An increase in deer poaching has sparked concern from the Exmoor National Park Authority, which is already in regular contact with Avon and Somerset and Devon and Cornwall police.
Now, other agencies with an interest in protecting the natural environment have teamed up to create the Exmoor Rural Crime Initiative, which will target illegal practices.
The new group comprises the two police forces, Exmoor National Park Authority, the National Trust, Environment Agency, the Crown Estate, River Exe Tributaries Association, Forestry Commission and the National Wildlife Crime Unit.
Exmoor National Park Authority ranger Richard Eales said: "The group's purpose is to have a partnership approach in dealing with all aspects of rural crime within the greater Exmoor area.
"While this is a joint agency initiative I would encourage the community to report all aspects of crime, including wildlife crime, directly to the police."
The three main objectives of the group are preventing deer and fish poaching, preventing illegal off-road driving and raising awareness and about crime and crime reduction.
Sergeant Andy Whysall, of Avon and Somerset police, said: "This is an excellent example of how, by working together, we can raise public confidence within our local communities and those visiting the greater Exmoor area.
"The group's timely formation fits in with the National Wildlife Crime Unit's Project Trespass, which will assist in achieving the objectives of the group – they will look to be particularly active in the coming autumn when the majority of deer and fish poaching takes place."

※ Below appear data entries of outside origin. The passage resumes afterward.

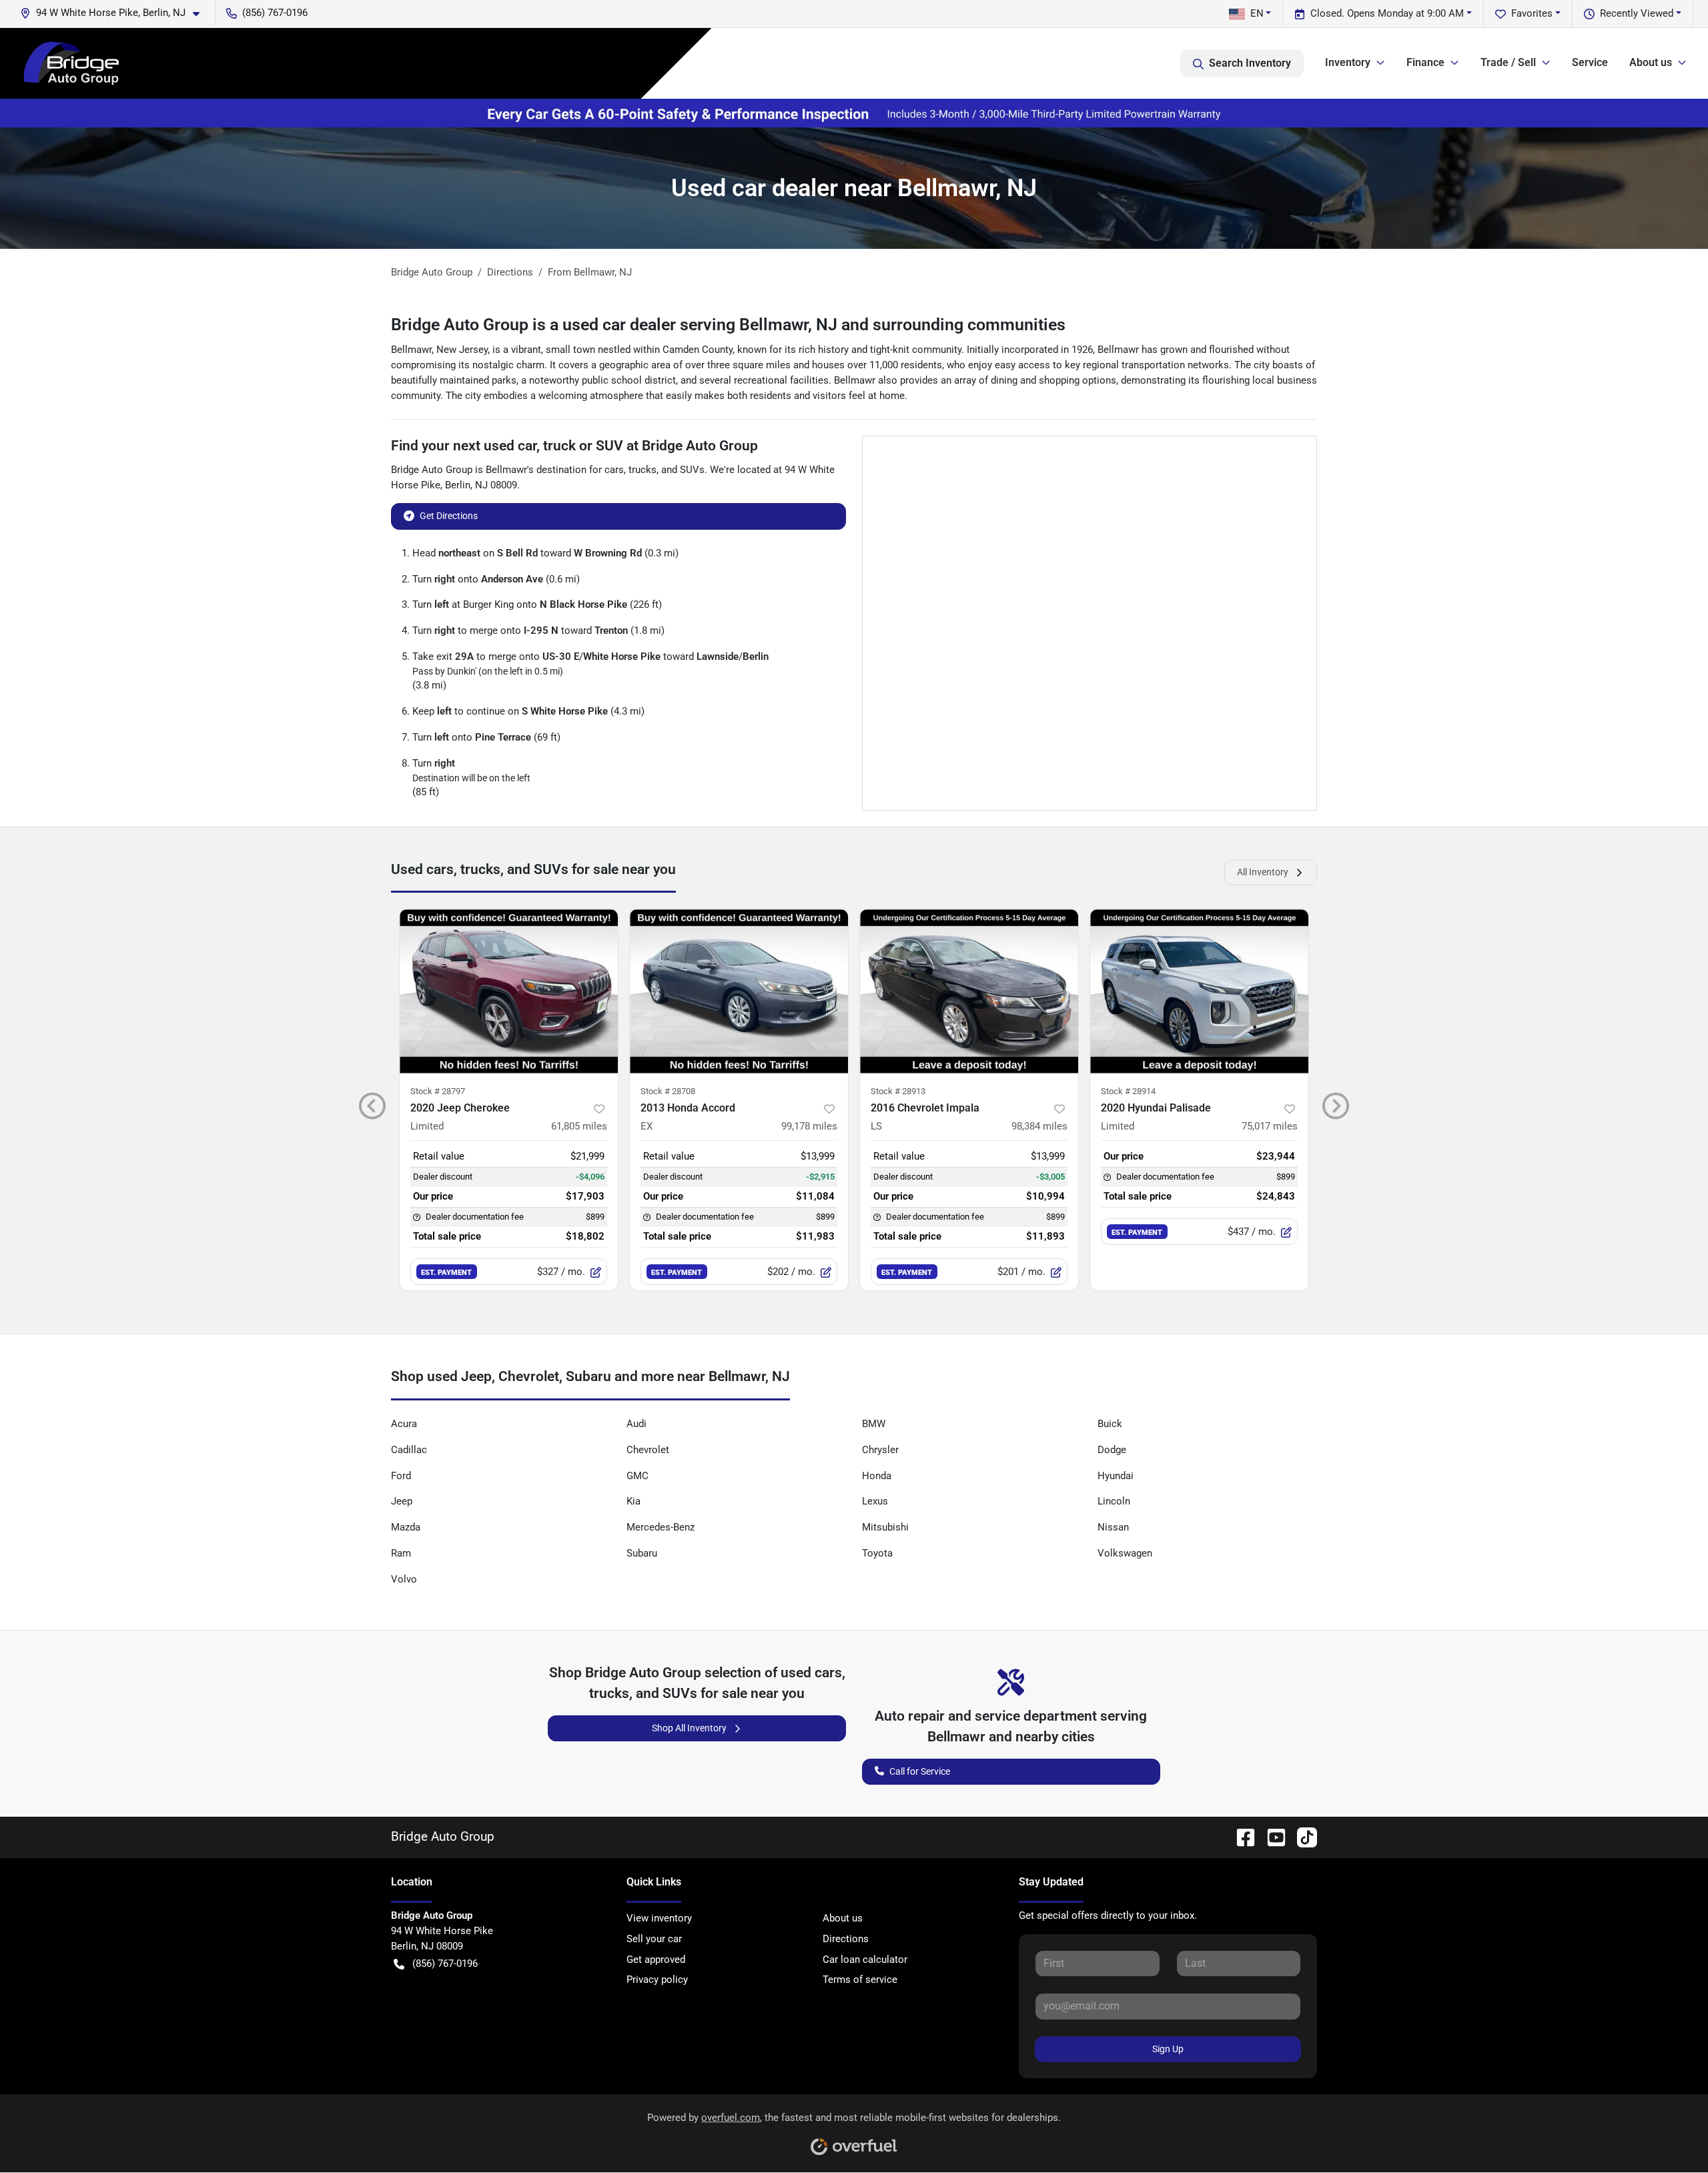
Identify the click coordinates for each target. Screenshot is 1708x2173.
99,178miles (809, 1126)
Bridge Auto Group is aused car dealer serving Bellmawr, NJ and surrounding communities (728, 324)
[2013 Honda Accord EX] (739, 991)
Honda (876, 1476)
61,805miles (579, 1126)
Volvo (404, 1579)
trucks (642, 470)
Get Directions (449, 515)
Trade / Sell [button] (1508, 62)
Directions (846, 1939)
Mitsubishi (885, 1527)
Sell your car (654, 1939)
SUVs (692, 470)
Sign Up (1168, 2049)
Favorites (1532, 13)
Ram (401, 1553)
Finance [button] (1425, 62)
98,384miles (1039, 1126)
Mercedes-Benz (660, 1527)
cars (614, 470)
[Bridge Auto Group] (71, 63)
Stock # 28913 (898, 1091)
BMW (873, 1424)
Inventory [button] (1347, 62)
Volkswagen (1125, 1553)
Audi (636, 1424)
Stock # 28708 (667, 1091)
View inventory (659, 1918)
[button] (115, 13)
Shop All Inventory (689, 1728)
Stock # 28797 (437, 1091)
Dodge (1112, 1450)
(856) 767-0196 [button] (275, 13)
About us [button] (1650, 62)
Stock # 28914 (1128, 1091)
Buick (1110, 1424)
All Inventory (1262, 872)
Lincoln (1114, 1501)
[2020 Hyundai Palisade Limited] (1199, 991)
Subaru (641, 1553)
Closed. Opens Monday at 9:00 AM (1387, 13)
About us (843, 1918)
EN (1257, 13)
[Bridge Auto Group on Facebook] (1240, 1836)
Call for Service (919, 1771)
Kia (633, 1501)
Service (1590, 62)
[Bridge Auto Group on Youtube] (1271, 1836)
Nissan (1113, 1527)
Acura (404, 1424)
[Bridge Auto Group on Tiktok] (1301, 1836)
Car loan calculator (865, 1959)
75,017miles (1270, 1126)
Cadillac (409, 1450)
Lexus (875, 1501)
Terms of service (860, 1980)
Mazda (405, 1527)
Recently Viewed (1636, 13)
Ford (401, 1476)
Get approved (655, 1959)
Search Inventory (1250, 63)
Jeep (401, 1501)
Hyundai (1116, 1476)
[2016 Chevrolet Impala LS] (969, 991)
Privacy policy (657, 1980)
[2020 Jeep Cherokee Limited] (509, 991)
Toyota (877, 1553)
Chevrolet (647, 1450)
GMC (637, 1476)
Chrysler (880, 1450)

Project Trespass, a new initiative to tackle the scourge of poaching, was launched late last year. Designed to provide a coordinated response to incidents of poaching, the strategic group includes police, shooting interests and landowners.
Detective Inspector Nevin Hunter, who is on secondment from Devon and Cornwall Police, heads the National Wildlife Crime Unit (NWCU).
Almost half (44 per cent) of all wildlife crime reported to the NWCU relates to "poaching intelligence", including the targeting of deer, fish and game.
"Poaching is a criminal activity – all poachers are trespassers and analysis by the NWCU over the past two years shows that, given an opportunity, poachers have diversified into thefts, burglaries, assaults and other rural crimes," he said when the project was unveiled.
"Many police forces are developing rural crime strategies where the tackling of all wildlife crime and particularly poaching is a priority. Project Trespass will help in the effort to coordinate intelligence and responses to reports of crime."